Сержант отправился выполнять поручение, а Хед облокотился о калитку и осмотрелся по сторонам. У стены рос большой ясень, и практически горизонтально над калиткой висела его ветвь, но даже самый ловкий человек не смог бы подпрыгнуть и ухватиться за нее – она была на высоте добрых четырнадцати футов [2] от земли. Но даже если бы он смог ухватиться и подтянуться на ней, то ему все равно пришлось бы спускаться где-то в пределах видимости от того места, где стоял Хед. А следов нигде не было. Канатоходец не смог бы закрепить свою веревку на битом стекле, покрывавшем стену, которая к тому же наверху была не плоской, а угловатой – как крыша дома. Перегнувшись через калитку, Хед убедился в том, что нигде возле дерева не было следов, а также в том, что рядом не находилось ничего такого, что помогло бы передвигаться, не касаясь земли. Нет, следы от дома доходили до калитки и здесь заканчивались. Следы, ведущие к дому, шли со стороны дороги (с того места, где стоял Уэллс) – судя по направлению, пешеход пришел из Вестингборо. И Хед знал: через полмили он потеряет след – молочник и прочие утренние труженики совершенно затоптали их.

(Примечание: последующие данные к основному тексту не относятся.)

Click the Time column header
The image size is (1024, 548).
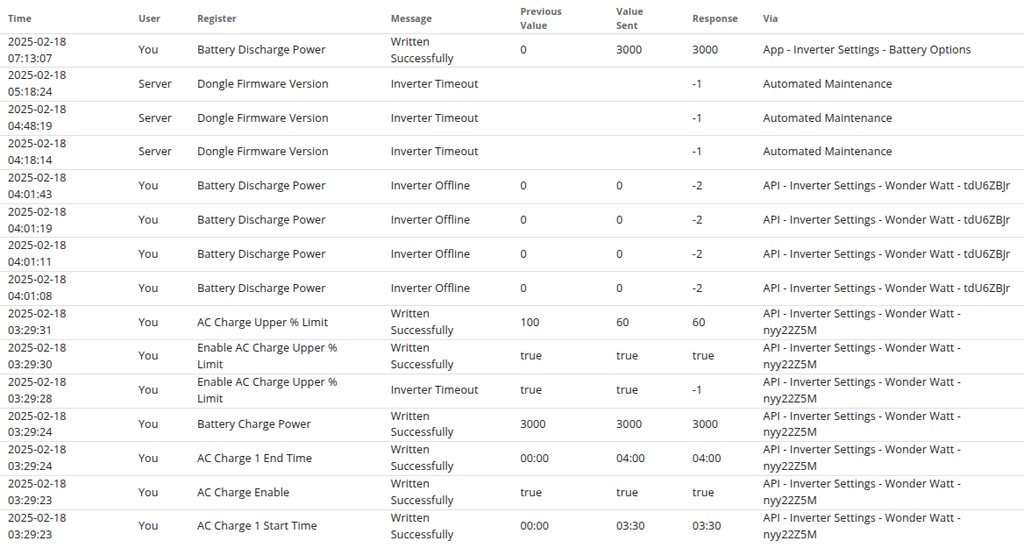pyautogui.click(x=20, y=18)
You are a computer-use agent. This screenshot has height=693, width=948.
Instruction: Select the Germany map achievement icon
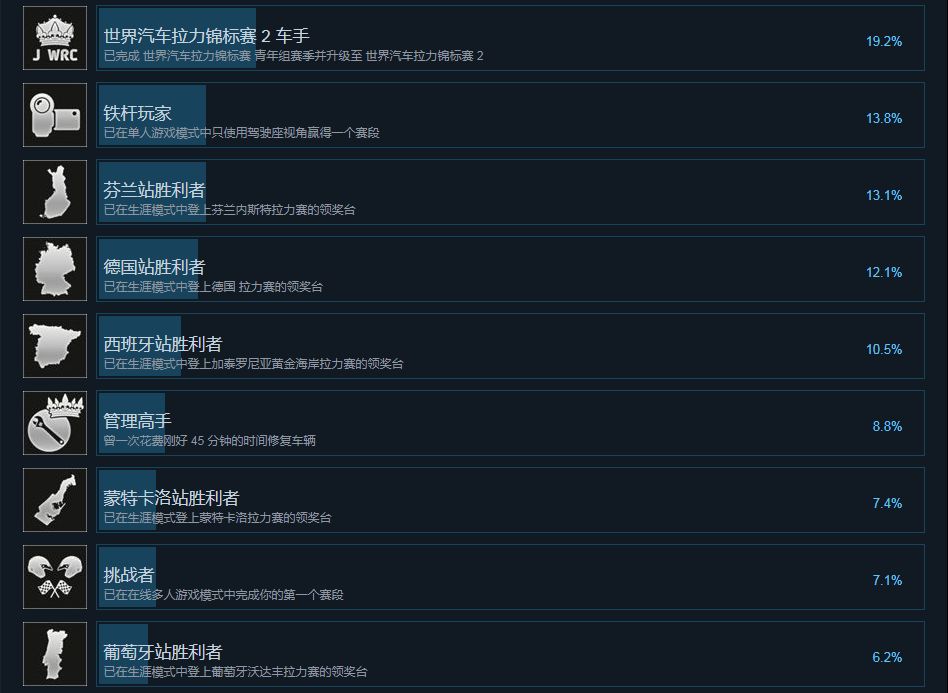pyautogui.click(x=55, y=269)
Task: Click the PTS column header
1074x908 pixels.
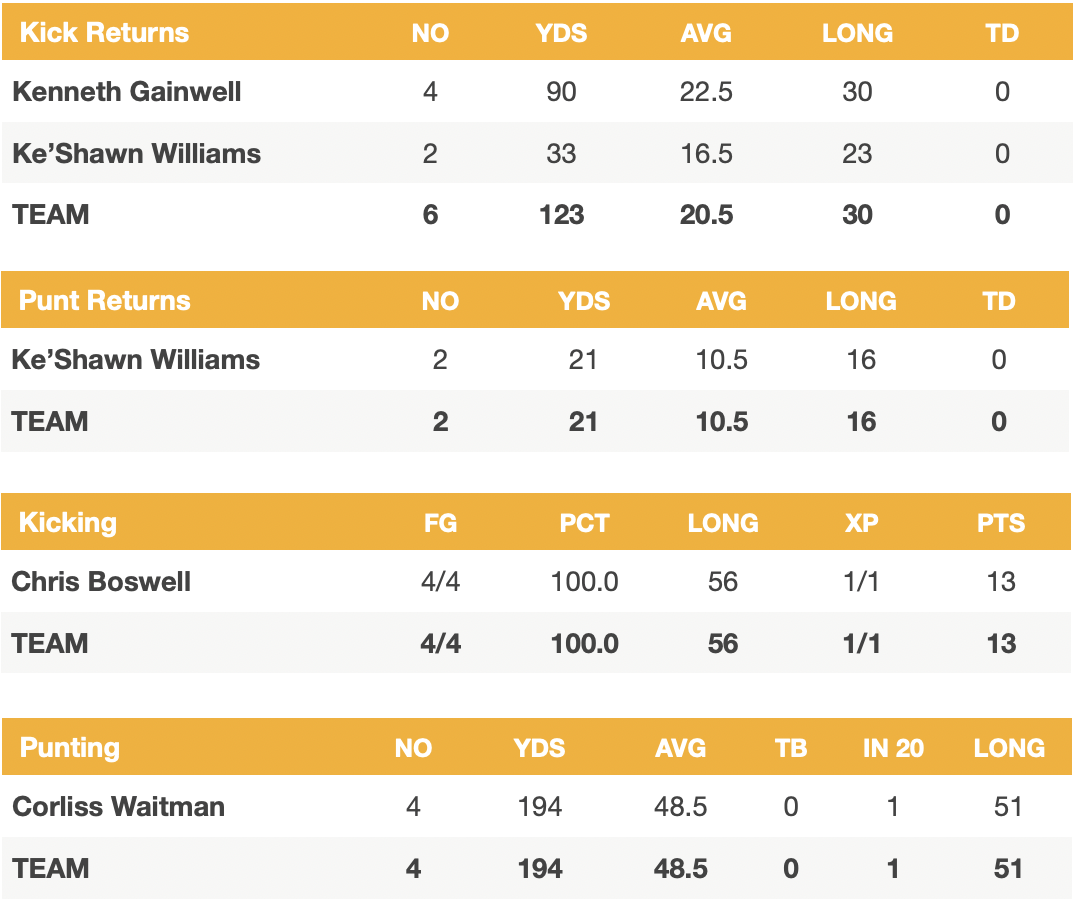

Инспектор опустился на колени у последних следов. Он не боялся намочить колени и запачкать одежду. Правый и левый след находились рядом друг с другом – словно человек в башмаках остановился, а затем испарился в пространстве. У следов не было совершенно никакого продолжения, и тот, кто их оставил, никак не мог перепрыгнуть через ворота, оставив двенадцать или четырнадцать футов нетронутого снега (позднее Хед высчитал, что расстояние до ближайшего следа от колеса на дороге составляло четырнадцать футов и шесть дюймов). Но даже в таком случае след от башмака остался бы виден поверх отпечатка колеса; но глядя через калитку, Хед видел, что не было ни такого следа, ни вообще признаков того, что человек в башмаках направился в ту сторону (если не считать того, что он пришел именно оттуда).